[Recorded data]

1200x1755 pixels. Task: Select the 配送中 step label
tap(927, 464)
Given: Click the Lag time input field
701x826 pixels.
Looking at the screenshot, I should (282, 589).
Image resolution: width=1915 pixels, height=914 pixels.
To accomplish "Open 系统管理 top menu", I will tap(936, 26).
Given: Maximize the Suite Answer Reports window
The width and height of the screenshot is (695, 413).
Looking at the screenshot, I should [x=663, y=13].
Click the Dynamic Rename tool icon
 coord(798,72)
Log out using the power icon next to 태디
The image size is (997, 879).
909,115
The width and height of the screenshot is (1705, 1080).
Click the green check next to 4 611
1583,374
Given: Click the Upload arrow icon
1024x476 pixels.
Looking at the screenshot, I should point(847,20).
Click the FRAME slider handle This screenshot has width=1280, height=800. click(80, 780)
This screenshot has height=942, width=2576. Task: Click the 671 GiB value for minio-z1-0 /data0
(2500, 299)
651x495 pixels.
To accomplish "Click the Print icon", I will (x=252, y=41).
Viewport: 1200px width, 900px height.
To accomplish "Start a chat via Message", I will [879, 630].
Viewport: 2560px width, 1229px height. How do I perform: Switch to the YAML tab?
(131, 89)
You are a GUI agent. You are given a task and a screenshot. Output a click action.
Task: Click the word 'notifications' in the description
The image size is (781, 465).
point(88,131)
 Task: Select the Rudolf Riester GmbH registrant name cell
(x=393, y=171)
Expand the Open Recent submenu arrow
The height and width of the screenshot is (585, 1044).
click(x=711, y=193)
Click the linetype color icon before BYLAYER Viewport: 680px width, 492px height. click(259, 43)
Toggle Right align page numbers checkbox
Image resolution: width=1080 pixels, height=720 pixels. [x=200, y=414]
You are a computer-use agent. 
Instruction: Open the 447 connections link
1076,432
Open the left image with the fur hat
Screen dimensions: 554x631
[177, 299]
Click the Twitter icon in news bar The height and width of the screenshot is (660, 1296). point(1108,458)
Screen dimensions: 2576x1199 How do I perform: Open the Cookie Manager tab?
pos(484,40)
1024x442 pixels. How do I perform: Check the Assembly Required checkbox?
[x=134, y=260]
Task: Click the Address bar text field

Directions. Rewrite all of the data with "Upload arrow icon" changed to "Download arrow icon", keeping every other line and word the same.

Response to this exercise.
1200x1755 pixels. Task: Select the 配送中 step label
tap(927, 464)
Given: Click the Lag time input field
701x826 pixels.
Looking at the screenshot, I should (282, 589).
Image resolution: width=1915 pixels, height=914 pixels.
To accomplish "Open 系统管理 top menu", I will tap(936, 26).
Given: Maximize the Suite Answer Reports window
The width and height of the screenshot is (695, 413).
Looking at the screenshot, I should [x=663, y=13].
Click the Dynamic Rename tool icon
 coord(798,72)
Log out using the power icon next to 태디
The image size is (997, 879).
909,115
The width and height of the screenshot is (1705, 1080).
Click the green check next to 4 611
1583,374
Given: Click the Download arrow icon
1024x476 pixels.
Looking at the screenshot, I should point(847,20).
Click the FRAME slider handle This screenshot has width=1280, height=800. click(80, 780)
This screenshot has height=942, width=2576. Task: Click the 671 GiB value for minio-z1-0 /data0
(2500, 299)
651x495 pixels.
To accomplish "Click the Print icon", I will (x=252, y=41).
Viewport: 1200px width, 900px height.
To accomplish "Start a chat via Message", I will [879, 630].
Viewport: 2560px width, 1229px height. How do I perform: Switch to the YAML tab?
(131, 89)
You are a GUI agent. You are given a task and a screenshot. Output a click action.
Task: Click the word 'notifications' in the description
The image size is (781, 465).
point(88,131)
 Task: Select the Rudolf Riester GmbH registrant name cell
(x=393, y=171)
Expand the Open Recent submenu arrow
The height and width of the screenshot is (585, 1044).
click(x=711, y=193)
Click the linetype color icon before BYLAYER Viewport: 680px width, 492px height. click(259, 43)
Toggle Right align page numbers checkbox
Image resolution: width=1080 pixels, height=720 pixels. [x=200, y=414]
You are a computer-use agent. 
Instruction: Open the 447 connections link
1076,432
Open the left image with the fur hat
Screen dimensions: 554x631
[177, 299]
Click the Twitter icon in news bar The height and width of the screenshot is (660, 1296). point(1108,458)
Screen dimensions: 2576x1199 How do I perform: Open the Cookie Manager tab?
pos(484,40)
1024x442 pixels. How do I perform: Check the Assembly Required checkbox?
[x=134, y=260]
Task: Click the Address bar text field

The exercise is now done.